# Strap On Quivers



## lineman0352 (Oct 23, 2014)

just ordered a strap quiver last week from 3 rivers. it should be here this week, then i can upload some pics. the one i ordered holds 6 arrows and had great reviews, that's why i picked that particular one. it is my understanding though the strap on quiver works for any recurve or longbow, take down or not.


----------



## kegan (Aug 28, 2006)

I use the cheap BOA strap on quiver. I put it on any bow I'm shooting more than 5 minutes (I tune the same arrows to everyone one of my bows). Everything from one piece to ILF. It was $46 and works great.
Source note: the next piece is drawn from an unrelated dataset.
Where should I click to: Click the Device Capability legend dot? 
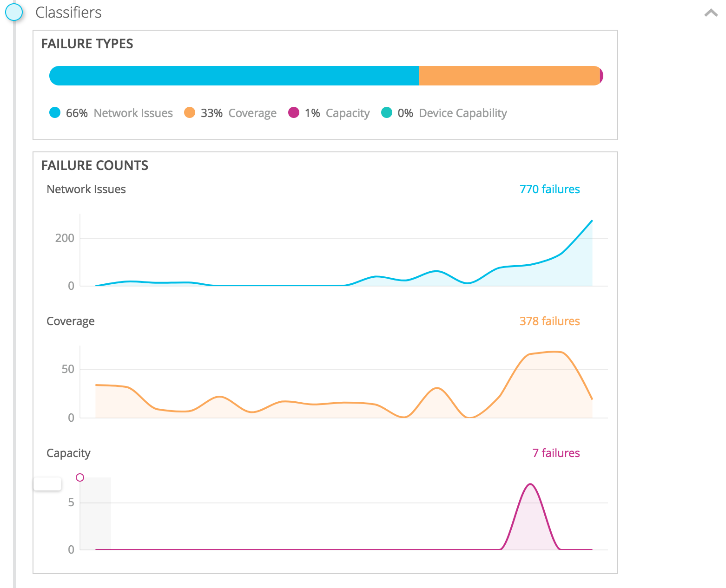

Thought I had some photos but I can't find them.


----------



## martha j (May 11, 2009)

the cheap black strap on Boa here also.


----------



## Yohon (Aug 28, 2003)

I have a strap on Thunerhorn BOA small fry(4 arrow model) and it is the most versatile quiver I have owned and yes you can put it on any bow very easily. Like Kegan depending on what bow I'm going to hunt with I can have it on there in no time. Here it is on my Omega Delta

On my Titan

Even a new Black Magic I'm messin with


----------



## gnome (Oct 22, 2006)

Another vote for Thunderhorn Boa. Its inexpensive, and works well. I do mount mine "upside down" , though, with feathers up. some carbon arrows are skinny and will slip the other way.
http://www.3riversarchery.com/Thunderhorn+Boa+6-Arrow+Bow+Quiver_i6820_baseitem.html


----------



## bowhuntrmaniac (Jan 22, 2012)

Have Thunderhorne Strap-on Boas on both of my recurves . Love em!


----------



## Bytesback (Apr 8, 2013)

Well, as it was pretty much a unanimous vote for the Thunderhorn Boa, I think I will take a more serious look at them. Now the only thing to decide is whether I like the price point of the plain black hood, or the aesthetic appeal of the contrasting leather hood more. Thanks for the advice all, and for the photos Yohon!


----------



## JParanee (Oct 13, 2009)

Great Northern here


----------



## gr4vitas (May 25, 2013)

Big Jims is great, for the money you won't find a leather hooded strap on, and besides that its great quality. Think I paid somewhere around $50 for it.


----------



## Bytesback (Apr 8, 2013)

Gr4vitas- The price point for the Big Jim quivers is perfect, and the fact that there are color options for the quiver is awesome. Do you, or anyone else have photos of their Big Jims?


----------



## Bytesback (Apr 8, 2013)

JP-Hows your experience with the Great Northern. Any preference of those to BigJims or Boas?


----------



## Easykeeper (Jan 2, 2003)

One thing to think about is what happens when you take your strap on quiver off the bow. If there isn't a rod connecting the hood and arrow holder together, outside of the arrows, it will not be a homogeneous mass when removed from the bow. In other words, it comes of in two separate pieces and only be held together by the arrows. This is less than ideal since the arrows don't really hold the two pieces together.. It's not a problem or it's a PIA, depending on how you use it. 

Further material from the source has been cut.